Extract to read ::
━━━━━━
We all heard about the story of a man who committed suicide by jumping off a tall building because he could not live to watch his family die of hunger. Well if you did not, I am telling you now. This is not surprising to hear or the first case of it happening. There are so many who killed themselves because they could not bear the thought of seeing their family suffer.

Nigeria is in a state of economic recession-The finance Minister tagged it as a state of technical recession. I personally feel that we are closer to economic depression.
An economic recession is a negative economic growth for two consecutive quarters and a business cycle contraction which results in a general slowdown in economic activity normally visible in real GDP, Real income, employment, industrial production and wholesale and retail trade. We can all feel the effects of this in our static or declining allowances or as we fondly call it ‘Pocket money’.

We know from our beloved Economics that a country that specialises in exporting primary products and importing manufactures would end up having terms of trade shifting against it. Having a speciality in exporting primary products is okay for a short period of time, but when a country does not move to start using its raw materials to diversify its economy and export this produce, the country does not move from ‘developing to developed’ and we are all in trouble in the long run. This is the norm in Nigeria, where our primary exports are even on the decline and we have increased imports.
━━━━━━
Provided data ::

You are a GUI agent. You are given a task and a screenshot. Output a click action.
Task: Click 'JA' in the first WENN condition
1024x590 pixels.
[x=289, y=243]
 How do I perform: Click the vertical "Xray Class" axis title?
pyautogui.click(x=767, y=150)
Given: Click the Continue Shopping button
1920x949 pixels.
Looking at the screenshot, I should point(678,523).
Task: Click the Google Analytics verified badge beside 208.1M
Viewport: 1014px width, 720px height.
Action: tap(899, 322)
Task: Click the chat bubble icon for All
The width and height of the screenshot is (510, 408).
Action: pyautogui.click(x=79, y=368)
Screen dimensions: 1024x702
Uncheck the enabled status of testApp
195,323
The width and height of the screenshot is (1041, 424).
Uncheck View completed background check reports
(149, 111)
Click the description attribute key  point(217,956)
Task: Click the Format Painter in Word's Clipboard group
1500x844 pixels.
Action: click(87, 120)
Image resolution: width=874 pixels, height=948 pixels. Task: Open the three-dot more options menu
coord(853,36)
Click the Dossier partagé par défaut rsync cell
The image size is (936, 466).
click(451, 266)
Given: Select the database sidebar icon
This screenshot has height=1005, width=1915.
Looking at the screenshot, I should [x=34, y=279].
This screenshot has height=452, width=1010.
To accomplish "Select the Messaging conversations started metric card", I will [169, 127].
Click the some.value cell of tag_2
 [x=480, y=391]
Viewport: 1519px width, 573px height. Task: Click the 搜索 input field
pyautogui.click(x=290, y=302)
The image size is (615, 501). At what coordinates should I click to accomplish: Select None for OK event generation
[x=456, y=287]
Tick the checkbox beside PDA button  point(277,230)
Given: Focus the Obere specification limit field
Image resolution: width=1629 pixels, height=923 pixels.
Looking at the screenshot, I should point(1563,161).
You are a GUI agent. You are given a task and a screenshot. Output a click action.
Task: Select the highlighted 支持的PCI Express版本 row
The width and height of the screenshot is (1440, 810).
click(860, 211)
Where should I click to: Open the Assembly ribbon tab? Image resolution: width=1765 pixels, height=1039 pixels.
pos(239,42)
━━━━━━
Exercise prompt ::
In the text above about Nigeria's economic recession, what did the finance minister call the state of the country's economy?

Solution to the problem ::
A state of technical recession.